Starting with the line with "How do I perform: Click" in the entries below and going on through the line with "Click the 'Heute um 00:03' timestamp", output every line exactly and nothing more. No pictures.

__Records supplied__.
★ ★ ★ ★ ★ ★ ★
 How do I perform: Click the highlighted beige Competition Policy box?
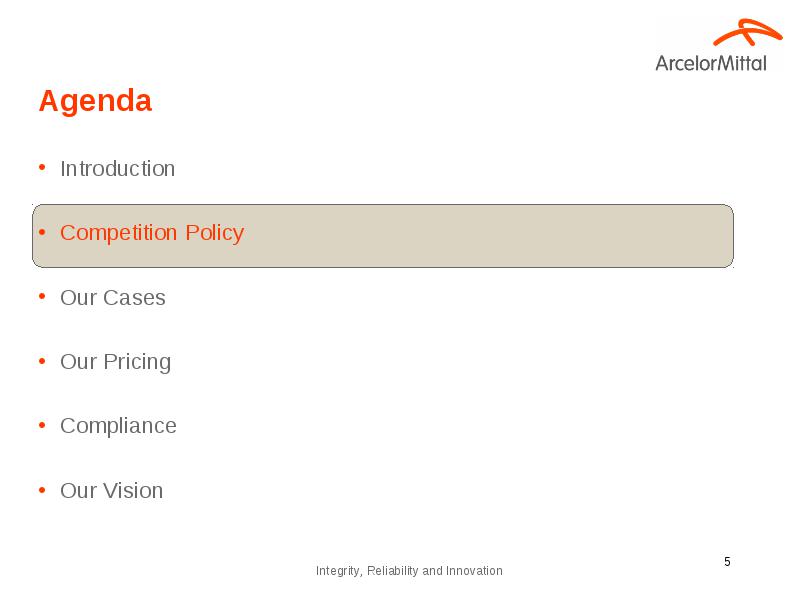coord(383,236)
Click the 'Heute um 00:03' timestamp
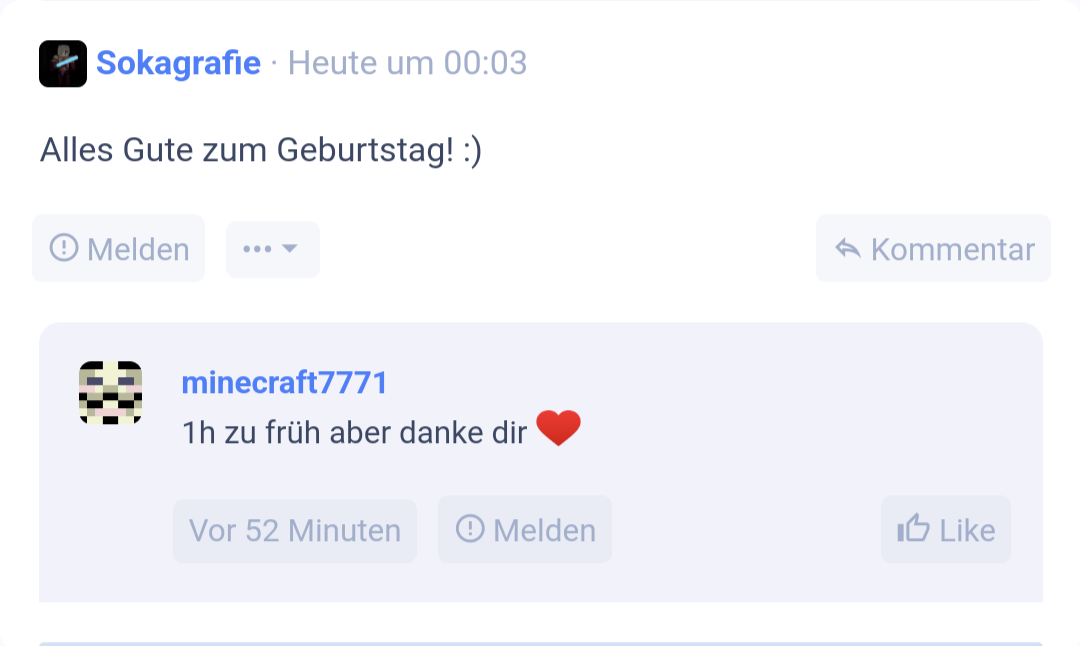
★ ★ ★ ★ ★ ★ ★
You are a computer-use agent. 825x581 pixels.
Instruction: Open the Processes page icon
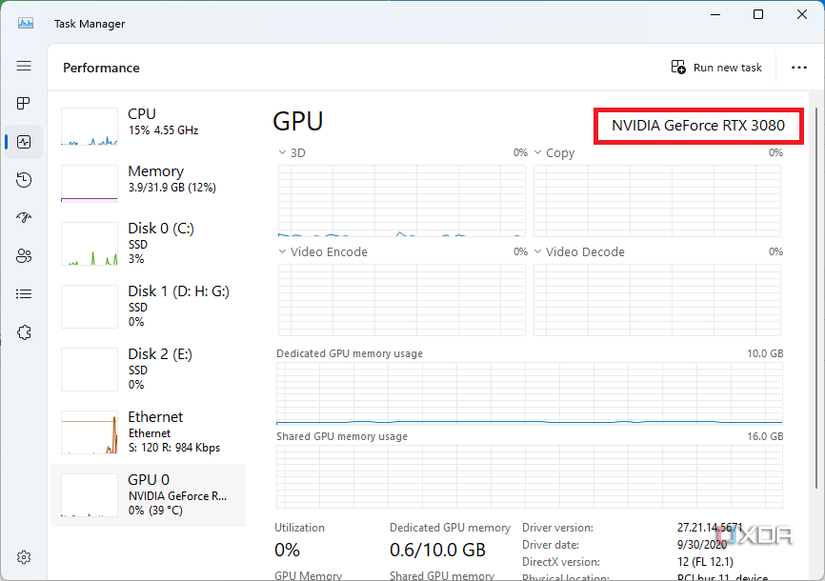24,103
★ ★ ★ ★ ★ ★ ★
__Answer to this exercise__.
 How do I perform: Click the highlighted beige Competition Policy box?
coord(383,236)
Click the 'Heute um 00:03' timestamp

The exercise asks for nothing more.